Figure 4—figure supplement 1. Animal report of generation of Cfap52-KO mice.

Genomic region of mouse Cfap52 locus. The mouse Cfap52-201 transcript (ENSMUST00000021287.11) is located on mouse chromosome 11. Fourteen exons have been identified and exons 2~3 were selected as the knockout region. gRNAs are marked in blue or underlined and exons are marked in red. Cas9 mRNA and gRNAs were co-injected into fertilized eggs for KO mouse production. The pups will be genotyped by PCR followed by sequence analysis. F0 found animals were bred to wildtype mice to test germline transmission and F1 animal generation. Positive F1 animals were confirmed by PCR and Sanger sequencing (~3833 bp deletion containing exons 2~3 of Cfap52). Sequence of gRNAs, gel image, and Sanger sequencing were shown.

Figure 4—figure supplement 2. Cfap52-KO mice develop hydrocephalus.

(a) Enlarged brain hemispheres and hydrocephalus of Cfap52-KO mice. Scale bar, 1 cm. (b) Histological analysis of brain sections revealed enlarged lateral ventricles (LV) in 3-week-old Cfap52-KO mice. Scale bars, 2 mm. (c) Scanning electron microscope (SEM) images of the ependymal cilia from WT and Cfap52-KO brains, showing the sparse ependymal cilia in Cfap52-KO mice. Scale bars, 2 μm. Transmission electron microscope (TEM) images of ependymal cilia from WT and Cfap52-KO brains, showing the disrupted axonemal structures. Green arrows indicate a partial lack of DMT. CP, central pair; DMTs, doublet microtubules. Scale bars, 100 nm. (d) Scanning electron microscope (SEM) and transmission electron microscope (TEM) images of tracheal cilia from WT and Cfap52-KO mice, showing generally normal morphology and axonemal structure. Scale bars in SEM, 5 μm; Scale bars in TEM, 100 nm.

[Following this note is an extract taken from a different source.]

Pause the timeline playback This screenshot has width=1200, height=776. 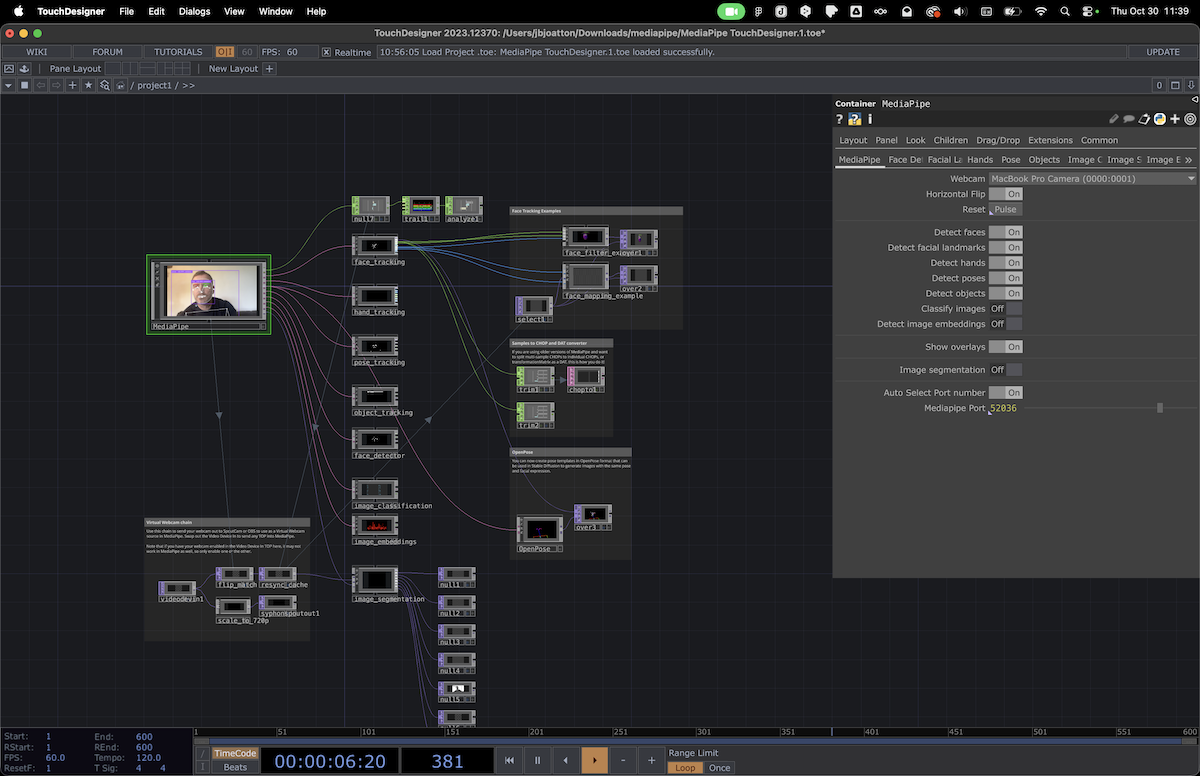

All experiments were repeated three times with similar results.

Figure 4—figure supplement 3. Detailed analysis of infertility in Cfap52-KO male and female mice.

(a) Continuous breeding assay was performed with Cfap52-KO female mice and WT female mice (n=4 each). Female mice were crossed with WT male mice and the average cumulative number of pups per female was shown. Data are presented as the mean ± SEM (three biological repeats), student’s t-test; ns, not significance. (b) Representative reproductive system (testis and epididymis) of WT and Cfap52-KO mice, exhibiting similar morphology and size. Epi, epididymis; t, testis. Scale bar, 5 mm. (c) The testis/body weight ratio of WT and Cfap52-KO mice (n=3 each). Data are presented as the mean ± SEM, student’s t-test; ns, not significance. (d) Elisa measurement of serum testosterone by an ELISA kit (Beyotime, Shanghai, China). (e) The content of GnRH in serum was detected by an ELISA kit (Elabscience, Wuhan, China). Data are presented as the mean ± SEM (three biological repeats), student’s t-test; ns, not significance.

Figure 4—figure supplement 4. Periodic acid-Schiff staining of WT and Cfap52-KO testis sections.

Examination of seminiferous epithelium (stage I~XII) within testes revealed no difference in the population and differentiation of spermatogonia, spermatocyte and round spermatids between WT and Cfap52-KO mice. Acrosome biogenesis of spermatids was also normal in Cfap52-KO mice. An obvious defect was observed at stage V-VIII, showing abnormalities in spermatozoa flagella. Periodic acid-Schiff staining experiments were repeated three times with similar results. Scale bars, 50 μm or 10 μm.